Я, недоумевая, воззрился на него, но, не желая впадать в тонкую полемику касательно символики и атрибутики, промолчал. Пораскинув мозгами, пока бедуин суетливо бегал по лавке и упаковывал букет, я счёл, что розы и сельди — это самое уместное сочетание.
Профит кинул на прилавок пару монет с агнцем и забрал букет из роз и сельдей.
— Она переехала, — проговорил Профит, ведя меня подворотнями. — Хочет спокойной жизни.
— Вполне логично, — прикинул я, — всё время торчать в баре — так и спиться можно.
— Ты всё так же циничен и остр на язык.
— А ты всё так же самурайски предан? — хохотнул я.
— Тебе — да, — не задумываясь, ответил он.
Проскрипев ржавой железной дверью, тронутой глубокой коррозией, мы вошли в маленький узкий двор, похожий на колодец. На балконах сушилась одежда, а из окон доносились фортепианные гаммы.
— Мы пришли, — коротко сказал Профит.
Дом дышал вековой старостью и, распахнув хоть и потрескавшуюся, но плотную дубовую дверь цвета сочной лазури, приглашал внутрь. Подъезд изнутри был окрашен изумрудной краской, местами осыпающейся. Лифт отсутствовал. По лестнице мы поднялись на третий этаж. Профит уверенно свернул к обшарпанной двери с нарисованным детской рукой голубем. В том месте, где положено голубю иметь бусину-глаз, располагался дверной глазок. Я нажал на кнопку звонка, тот вместо звона издал членораздельную речь: «Входите, не заперто».
Звуки фортепиано разносились именно из этой квартиры. Толкнув дверь, мы прошли в коридор. Лакированный паркетный пол и «провансовые» обои с цветочками изрядно пожелтели.

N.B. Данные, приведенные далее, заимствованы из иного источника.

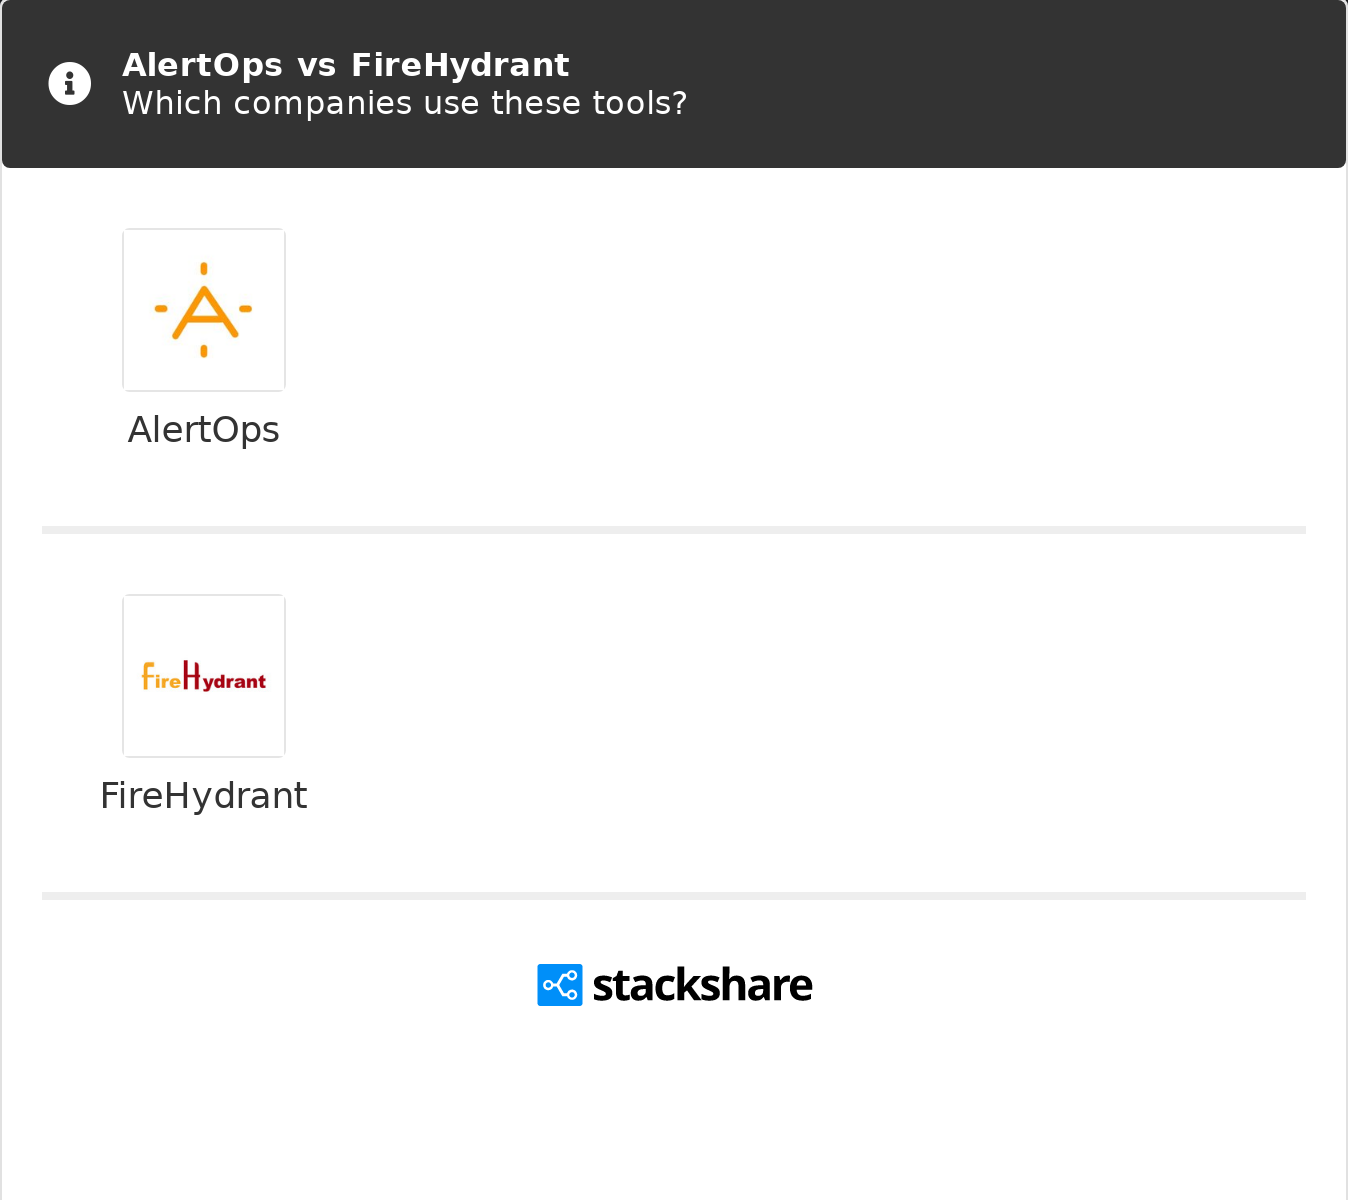Viewport: 1348px width, 1200px height.
Task: Select the FireHydrant label under its logo
Action: (204, 796)
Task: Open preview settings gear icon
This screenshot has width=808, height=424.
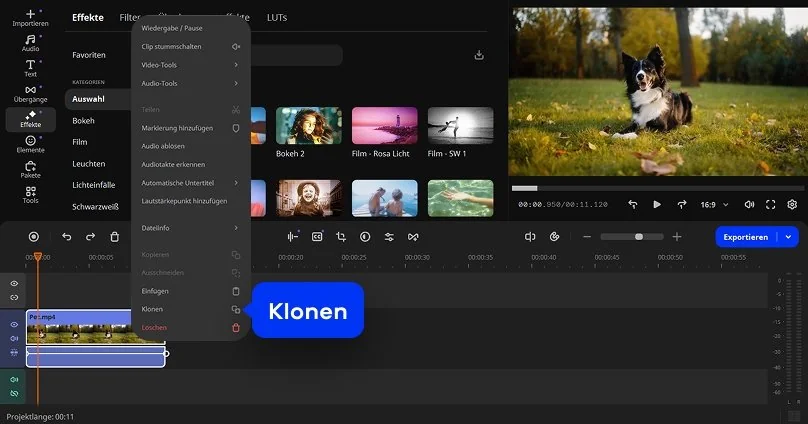Action: (x=792, y=204)
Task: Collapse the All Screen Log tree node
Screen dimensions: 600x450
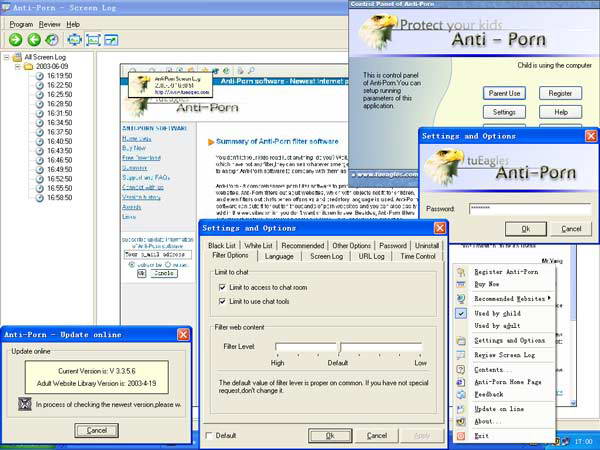Action: (x=7, y=57)
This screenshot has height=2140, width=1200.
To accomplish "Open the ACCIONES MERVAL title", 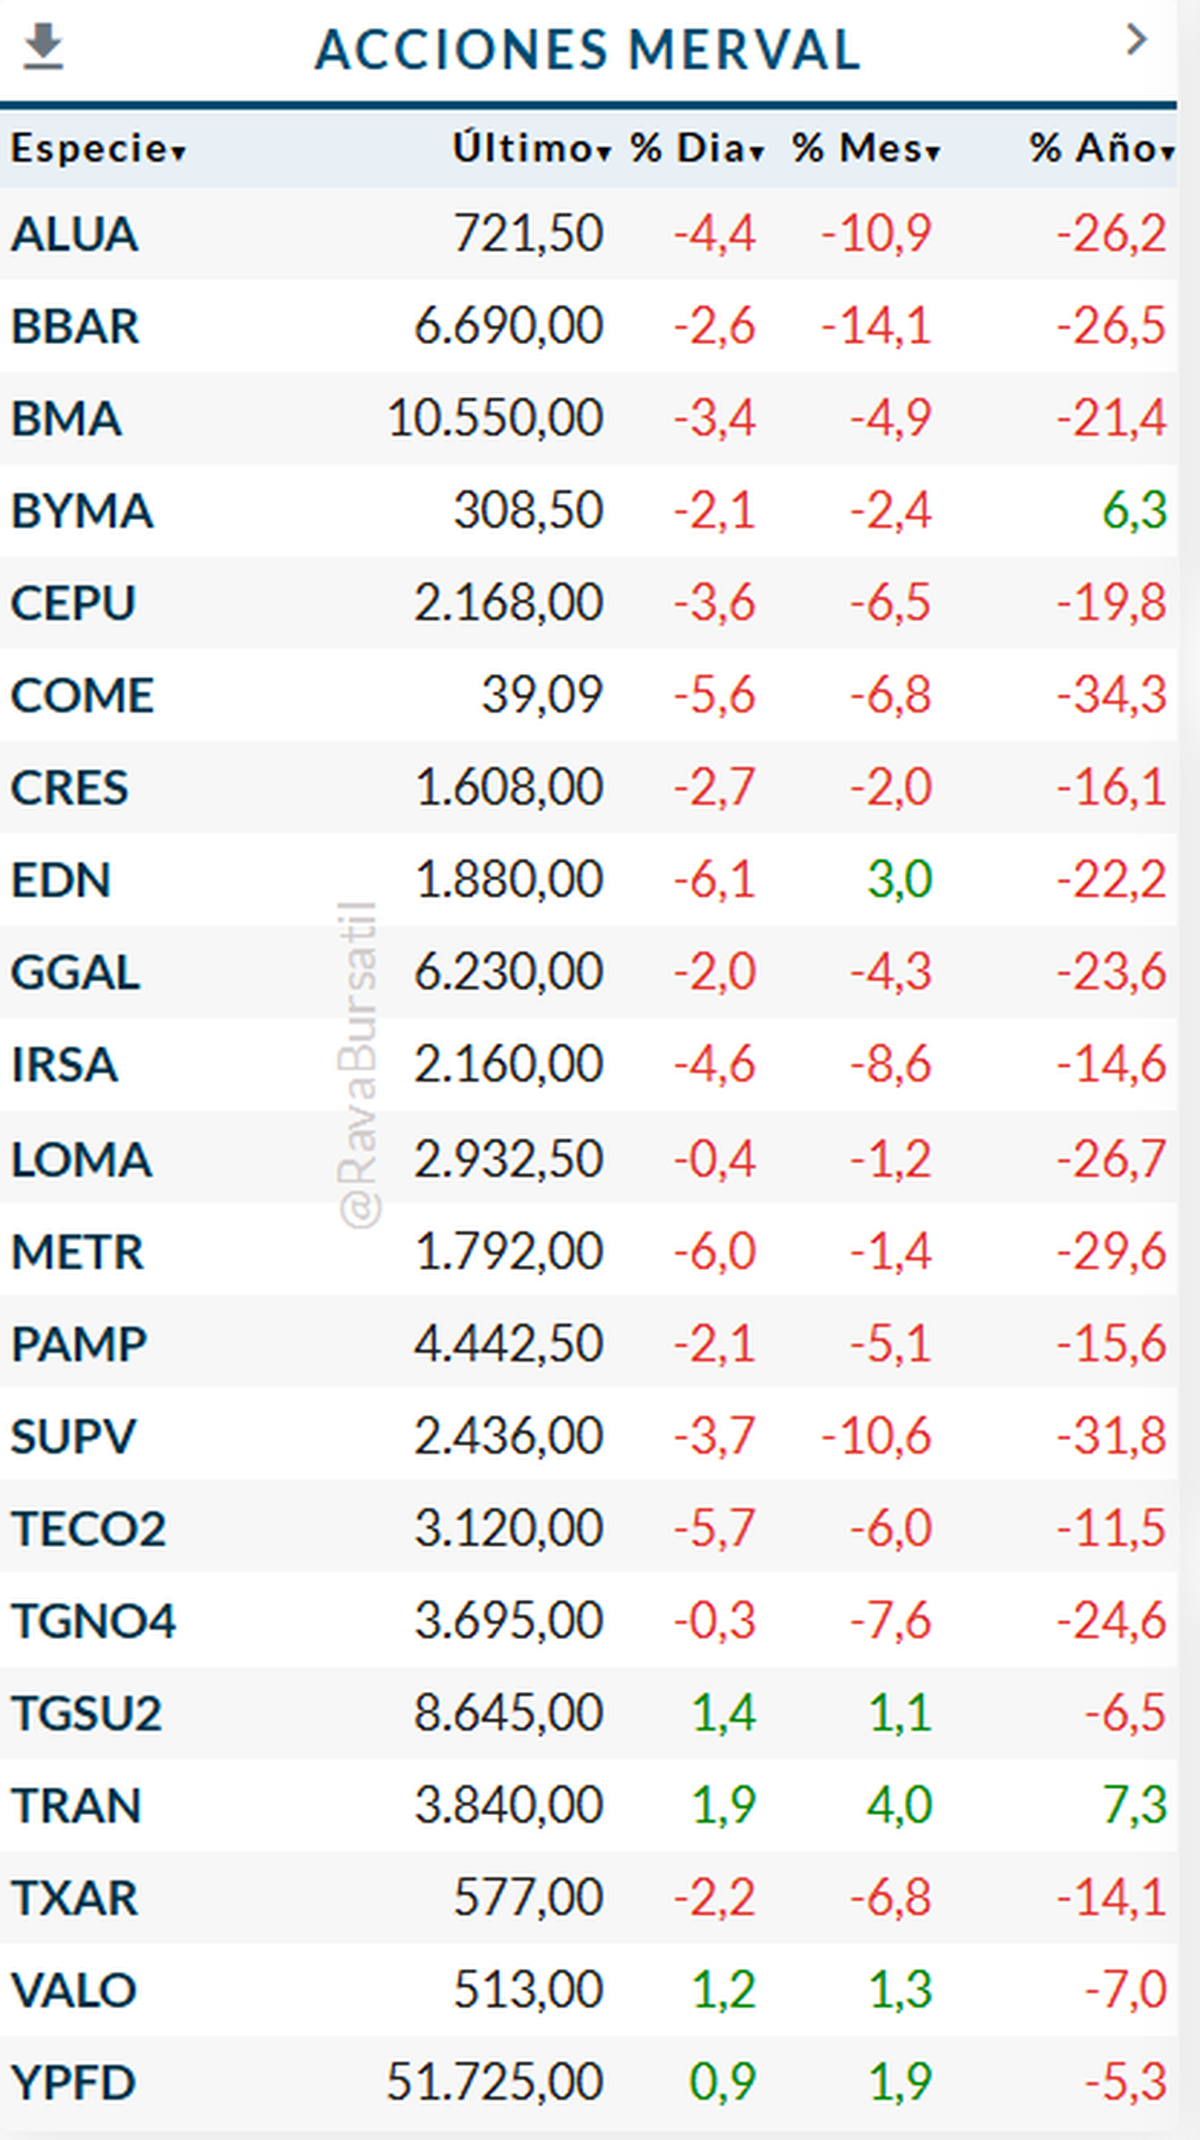I will (x=588, y=50).
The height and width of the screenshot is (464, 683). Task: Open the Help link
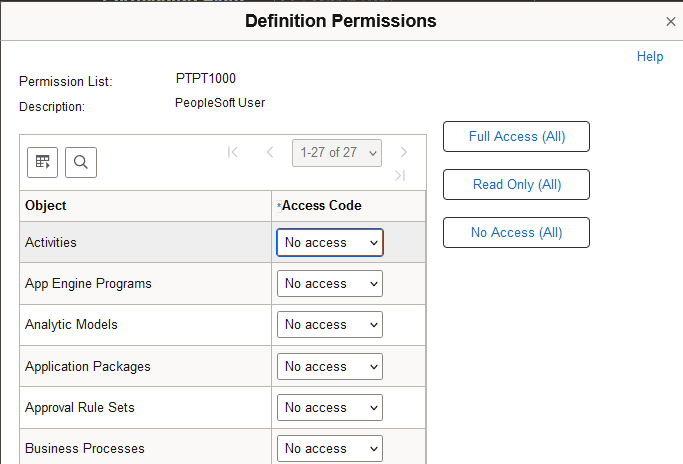pyautogui.click(x=650, y=57)
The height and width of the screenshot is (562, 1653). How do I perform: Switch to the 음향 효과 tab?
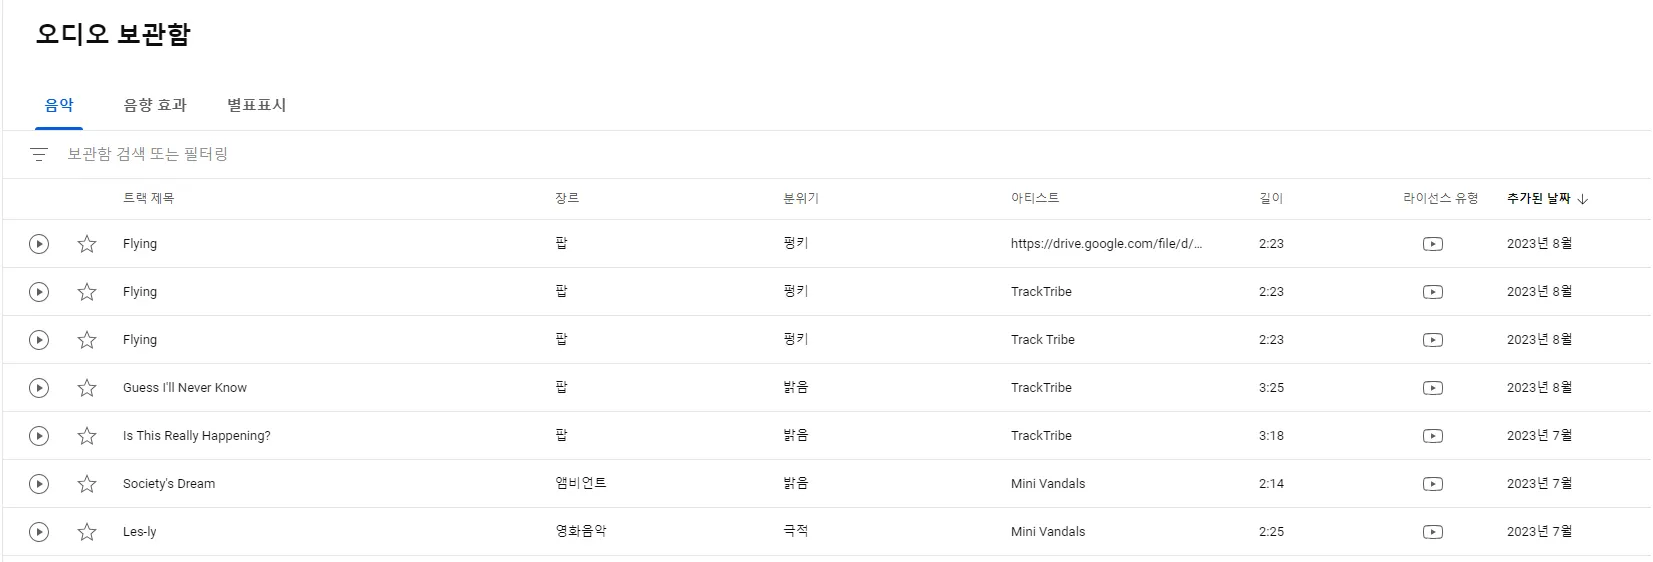pos(155,105)
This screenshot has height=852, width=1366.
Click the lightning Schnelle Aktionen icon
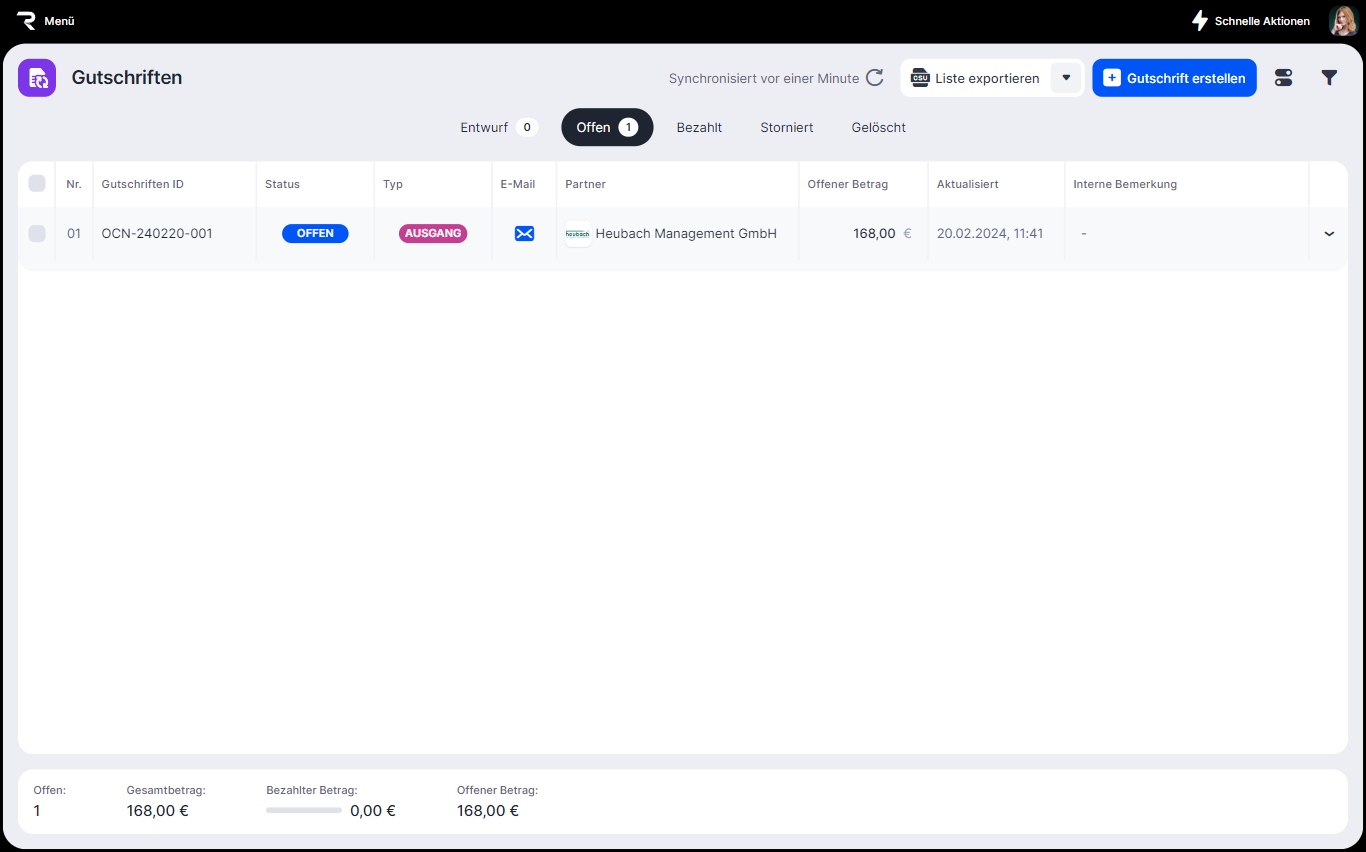(1200, 21)
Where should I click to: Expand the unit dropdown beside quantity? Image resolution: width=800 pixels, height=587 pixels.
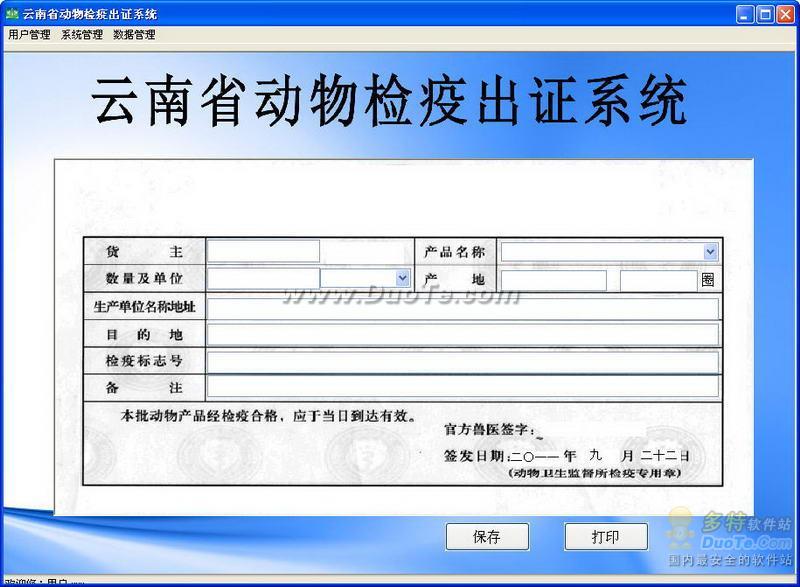[x=402, y=279]
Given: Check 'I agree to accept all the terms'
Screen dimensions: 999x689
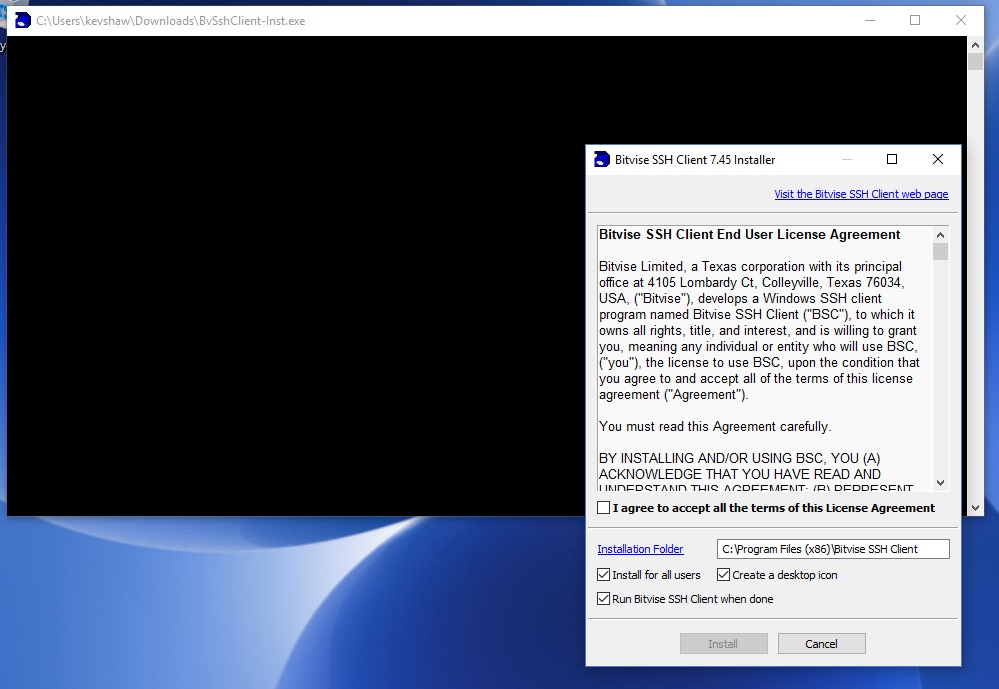Looking at the screenshot, I should pyautogui.click(x=603, y=507).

Мелодия громко неслась из открытых дверей большой комнаты, она завихрялась, сворачивая в коридор, выбрасывая потоком воздуха цветастых амадин. Они беспомощно хлопали крыльями, выравнивая полёт, с трудом входили в поворот, летя нам навстречу. Я рефлекторно заслонил ладонью лицо, чувствуя, как амадины пролетают над головой, касаясь крыльями моих волос. Выписывая сложные пируэты, птицы проносились мимо, вылетая из распахнутого кухонного окна. На ощупь, преодолевая коридорные метры и поток ошеломлённых птиц, стремящихся обрести свободу, мы достигли большой комнаты. Шикарная люстра на потолке вращала гранями хрусталя по принципу диско-шара, от неё отражался уличный свет, распуская солнечных зайцев, которые весело скакали по комнате.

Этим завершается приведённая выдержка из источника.